* **Problem**:
Look in the material below for the line holding "Where should I click to: Switch". Set it down exactly, with each later line up to and including the line holding "Sort by GF column".

__________________________________________________

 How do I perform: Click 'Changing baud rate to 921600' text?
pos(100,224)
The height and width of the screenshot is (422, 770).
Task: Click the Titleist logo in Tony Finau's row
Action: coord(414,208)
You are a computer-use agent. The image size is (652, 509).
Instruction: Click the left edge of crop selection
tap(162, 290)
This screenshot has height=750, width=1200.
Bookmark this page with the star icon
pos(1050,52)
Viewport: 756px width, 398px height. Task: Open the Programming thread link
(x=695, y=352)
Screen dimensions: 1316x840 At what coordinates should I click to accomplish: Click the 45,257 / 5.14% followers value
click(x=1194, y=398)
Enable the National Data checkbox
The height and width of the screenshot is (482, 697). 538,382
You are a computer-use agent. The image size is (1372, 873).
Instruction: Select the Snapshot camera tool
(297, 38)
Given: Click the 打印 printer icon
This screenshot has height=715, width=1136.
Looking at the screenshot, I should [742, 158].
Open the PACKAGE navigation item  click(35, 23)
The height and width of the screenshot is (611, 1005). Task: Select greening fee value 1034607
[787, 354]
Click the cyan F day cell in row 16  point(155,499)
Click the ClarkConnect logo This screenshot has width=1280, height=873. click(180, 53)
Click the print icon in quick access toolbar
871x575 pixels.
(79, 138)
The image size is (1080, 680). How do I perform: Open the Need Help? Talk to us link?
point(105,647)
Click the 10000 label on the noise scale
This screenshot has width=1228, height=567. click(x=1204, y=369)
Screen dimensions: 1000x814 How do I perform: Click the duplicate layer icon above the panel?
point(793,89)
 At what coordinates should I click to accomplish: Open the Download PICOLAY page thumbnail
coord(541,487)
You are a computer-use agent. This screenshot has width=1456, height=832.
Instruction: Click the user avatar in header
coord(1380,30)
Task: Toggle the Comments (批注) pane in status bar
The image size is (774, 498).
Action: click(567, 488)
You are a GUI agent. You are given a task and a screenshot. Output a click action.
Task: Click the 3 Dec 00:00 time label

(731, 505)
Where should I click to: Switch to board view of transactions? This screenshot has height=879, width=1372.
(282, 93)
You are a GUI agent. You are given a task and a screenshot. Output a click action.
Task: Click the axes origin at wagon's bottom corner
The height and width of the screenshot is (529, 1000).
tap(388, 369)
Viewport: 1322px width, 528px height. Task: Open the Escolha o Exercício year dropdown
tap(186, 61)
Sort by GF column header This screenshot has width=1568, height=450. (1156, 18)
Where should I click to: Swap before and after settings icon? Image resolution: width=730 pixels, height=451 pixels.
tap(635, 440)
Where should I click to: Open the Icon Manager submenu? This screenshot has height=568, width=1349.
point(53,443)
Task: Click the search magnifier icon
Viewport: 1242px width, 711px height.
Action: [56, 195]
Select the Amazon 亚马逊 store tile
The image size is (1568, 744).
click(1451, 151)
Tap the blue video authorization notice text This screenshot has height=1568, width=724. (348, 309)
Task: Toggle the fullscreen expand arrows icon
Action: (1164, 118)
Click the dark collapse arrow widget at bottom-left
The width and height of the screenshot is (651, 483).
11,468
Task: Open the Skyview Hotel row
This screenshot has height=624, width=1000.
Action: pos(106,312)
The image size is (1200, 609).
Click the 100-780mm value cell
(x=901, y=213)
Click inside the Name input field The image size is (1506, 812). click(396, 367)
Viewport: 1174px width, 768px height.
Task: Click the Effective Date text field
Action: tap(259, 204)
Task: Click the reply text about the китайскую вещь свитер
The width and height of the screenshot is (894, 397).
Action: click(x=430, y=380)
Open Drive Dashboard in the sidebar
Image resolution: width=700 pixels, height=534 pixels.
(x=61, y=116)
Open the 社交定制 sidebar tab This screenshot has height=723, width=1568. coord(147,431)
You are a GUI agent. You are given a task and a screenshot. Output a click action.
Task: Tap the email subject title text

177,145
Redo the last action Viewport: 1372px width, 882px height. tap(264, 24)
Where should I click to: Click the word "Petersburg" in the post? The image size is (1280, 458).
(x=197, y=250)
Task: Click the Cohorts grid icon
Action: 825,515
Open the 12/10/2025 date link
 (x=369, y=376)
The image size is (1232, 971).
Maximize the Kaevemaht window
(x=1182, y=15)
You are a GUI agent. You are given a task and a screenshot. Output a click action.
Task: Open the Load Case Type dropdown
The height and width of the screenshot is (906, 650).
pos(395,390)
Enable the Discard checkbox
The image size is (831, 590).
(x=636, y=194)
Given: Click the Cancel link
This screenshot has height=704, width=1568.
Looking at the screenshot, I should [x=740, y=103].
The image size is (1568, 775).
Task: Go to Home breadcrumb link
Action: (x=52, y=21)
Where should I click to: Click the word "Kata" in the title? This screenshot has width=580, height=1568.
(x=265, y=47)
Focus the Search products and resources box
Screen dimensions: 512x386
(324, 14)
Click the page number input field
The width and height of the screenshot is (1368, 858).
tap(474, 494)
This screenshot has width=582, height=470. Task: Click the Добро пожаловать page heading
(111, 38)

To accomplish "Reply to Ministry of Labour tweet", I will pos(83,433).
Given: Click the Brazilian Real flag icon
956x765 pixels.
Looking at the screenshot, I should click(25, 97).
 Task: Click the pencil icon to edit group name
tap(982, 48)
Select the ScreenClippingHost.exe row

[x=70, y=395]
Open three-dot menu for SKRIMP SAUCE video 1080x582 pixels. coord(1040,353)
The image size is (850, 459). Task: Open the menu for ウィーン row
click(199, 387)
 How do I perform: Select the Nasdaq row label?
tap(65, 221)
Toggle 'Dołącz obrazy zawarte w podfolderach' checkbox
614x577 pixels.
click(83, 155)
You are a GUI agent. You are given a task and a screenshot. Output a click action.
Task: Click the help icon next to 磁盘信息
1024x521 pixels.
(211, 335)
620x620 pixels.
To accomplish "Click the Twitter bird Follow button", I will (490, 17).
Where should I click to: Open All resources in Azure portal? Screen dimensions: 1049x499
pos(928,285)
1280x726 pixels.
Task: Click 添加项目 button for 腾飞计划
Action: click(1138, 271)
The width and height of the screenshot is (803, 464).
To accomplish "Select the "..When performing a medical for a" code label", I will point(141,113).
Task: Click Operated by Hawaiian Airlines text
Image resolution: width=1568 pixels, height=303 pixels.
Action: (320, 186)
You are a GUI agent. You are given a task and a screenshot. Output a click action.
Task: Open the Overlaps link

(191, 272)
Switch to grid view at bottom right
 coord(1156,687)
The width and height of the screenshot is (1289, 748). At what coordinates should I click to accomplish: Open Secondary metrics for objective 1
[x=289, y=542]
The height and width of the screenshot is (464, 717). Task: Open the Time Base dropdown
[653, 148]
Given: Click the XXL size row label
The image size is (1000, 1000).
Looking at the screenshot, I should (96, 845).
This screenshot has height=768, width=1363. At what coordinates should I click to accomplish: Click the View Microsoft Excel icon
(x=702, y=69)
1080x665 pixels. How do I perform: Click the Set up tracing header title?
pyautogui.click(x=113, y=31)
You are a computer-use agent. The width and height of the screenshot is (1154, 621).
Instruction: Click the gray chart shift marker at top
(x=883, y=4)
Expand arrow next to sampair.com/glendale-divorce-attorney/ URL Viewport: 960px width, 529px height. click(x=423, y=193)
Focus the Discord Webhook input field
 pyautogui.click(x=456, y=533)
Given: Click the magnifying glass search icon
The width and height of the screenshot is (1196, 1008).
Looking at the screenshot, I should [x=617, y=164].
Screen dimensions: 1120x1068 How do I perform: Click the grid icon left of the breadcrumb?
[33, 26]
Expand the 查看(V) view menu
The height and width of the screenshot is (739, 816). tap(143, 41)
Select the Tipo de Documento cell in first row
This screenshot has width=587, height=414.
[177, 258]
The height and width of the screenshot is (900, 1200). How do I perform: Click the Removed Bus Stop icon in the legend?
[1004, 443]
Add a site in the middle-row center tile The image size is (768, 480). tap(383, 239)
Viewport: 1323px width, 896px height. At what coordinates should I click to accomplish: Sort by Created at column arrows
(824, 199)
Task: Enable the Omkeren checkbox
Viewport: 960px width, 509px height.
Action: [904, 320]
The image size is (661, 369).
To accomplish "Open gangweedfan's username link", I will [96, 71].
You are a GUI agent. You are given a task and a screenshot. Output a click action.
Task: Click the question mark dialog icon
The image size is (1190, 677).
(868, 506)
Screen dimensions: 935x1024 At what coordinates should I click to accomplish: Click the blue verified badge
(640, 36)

__________________________________________________

* **Your response**:
Where should I click to: Switch to board view of transactions? This screenshot has height=879, width=1372.
(282, 93)
You are a GUI agent. You are given a task and a screenshot. Output a click action.
Task: Click the axes origin at wagon's bottom corner
The height and width of the screenshot is (529, 1000).
tap(388, 369)
Viewport: 1322px width, 528px height. Task: Open the Escolha o Exercício year dropdown
tap(186, 61)
Sort by GF column header This screenshot has width=1568, height=450. (1156, 18)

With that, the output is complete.